Leading from the start, Caeleb Dressel of Team USA earned his first individual medal, a gold, in the 100-m freestyle at the Tokyo Aquatics Center on Thursday.
Dressel was second off the blocks with a reaction time of 0.60, just behind South Korea’s Hwang Sunwoo. From there, he never gave up the lead, holding off Kyle Chalmers of Australia, who earned silver, and Kliment Kolesnikov of the Russian Olympic Committee (ROC) who touched the wall third. Dressel’s time of 47.02 seconds set a new Olympic record.
Dressel’s gold was the second of the session for the U.S., after Robert Finke touched the wall first in the 800-m freestyle. Regan Smith and Hali Flickinger also swam for silver and bronze, respectively, in the 200-m butterfly, and the U.S. women captured silver in the 4x200m freestyle relay, just narrowly missing gold after a spectacular anchor swim by Katie Ledecky to move the U.S. up from third and ahead of Australia. The thrilling relay finish capped off the most successful day at the pool for Team USA swim team after the first day of competition in Tokyo.
For several minutes after his race, Dressel straddled the lane marker and simply processed that he had just become an Olympic champion. “I don’t want to surpass any moment just because I’m used to it,” he said afterward. “I don’t want to the immune to the feeling racing offers me. I wanted to take all of that moment and enjoy it. I don’t want to ever take it for granted.”

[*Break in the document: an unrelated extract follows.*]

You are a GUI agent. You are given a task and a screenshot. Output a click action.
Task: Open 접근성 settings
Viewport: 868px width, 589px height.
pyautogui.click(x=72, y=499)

Dressel is a proud Florida native; the unmissable sleeve of tattoos that cover his left arm is a homage to his home state and includes oranges, orange blossoms, magnolias and three “spirit animals” all native to the state—the bald eagle, bear and alligator. And of course, on the other arm he’s inked the Olympic rings, from his last trip to Rio in 2016.
Four years ago, Dressel finished sixth in the 100-m freestyle; in Tokyo he set a new Olympic record on the way to winning gold.
He’s been referred to as the next Michael Phelps, given that he may take home as much hardware as Phelps did in Beijing — eight golds — if he swims in the relays that are available to him. At the 2019 World Championships, Dressel became the first swimmer to win eight medals at a single championships. Dressel has downplayed the comparisons, noting that it’s not fair to Phelps, but while Dressel doesn’t swim as many diverse individual events as Phelps, he’s dominated the shorter freestyle and butterfly events, smashing Phelps’ world record in the 100-m butterfly at the 2019 World Championships. Dressel will have a chance to drop his own record time even further in that event on July 31 in Tokyo.
Tokyo is Dressel’s second Olympics, and already he’s taking a leadership role for Team USA after being voted one of four captains. “I have a lot of pride as team captain,” he said during training camp in Hawaii before the Games started. “I want to make sure I do it correctly and don’t rush my way through.” Dressel said he looks to Nathan Adrian, Olympic gold medalist in the 100-m freestyle, as a role model. “When I was climbing the ranks of the swimming world, I thought I was supposed to hate the guy,” he said, “because we both swam the 100-m free and he was faster than me. But when we started competing at the same level, I realized this is a true leader. I don’t dislike the guy, I want to be like this guy. He left behind, figuratively and literally, big shoes to fill. I hope to carry into this meet and share with the guys what Nathan left behind.”
Dressel is following in Adrian’s footsteps in other ways as well. Adrian got married in 2018, and recently became a father. Dressel married his high school girlfriend on Valentine’s Day but never missed a practice despite the joyous occasion. Dressel admitted that the past year, when pools and gyms locked down, training was more challenging. And without a normal schedule of racing, it was even harder to find motivation. “There were points I didn’t know what I was swimming for,” he said.
The stress of competing in Tokyo, under severe restrictions because of the pandemic, also weighed on Dressel, even as it has for other prominent athletes including gymnast Simone Biles, who decided to withdraw from the team and all-around gymnastics events to protect her mental health. “The first couple of swims [in Tokyo], I was not handling the pressure well,” Dressel said. “I was turning pressure into stress. Pressure is fine, there’s nothing you can do to avoid it. I know my name is thrown out there a lot, and I understand it. I could care less — it’s something that comes with sports when you are at the top of the podium. It’s up to me to figure out whether I turn that into stress.”
The lack of fans has also made the races in Tokyo lack the urgency that meets normally do, though teammates in the stands have been trying to make up for the missing spectators with noisemakers and encouraging cheers. Still, it always helps to have reminders of home and Dressel always has one in his swim bag behind he blocks—a blue bandana belonging to his former high school teacher, who died of cancer in 2017.
Speaking about his win Thursday, Dressel got emotional. “It’s a really tough year; it’s really hard,” he told NBC. “So to have the result show up, it really came together so I’m happy.”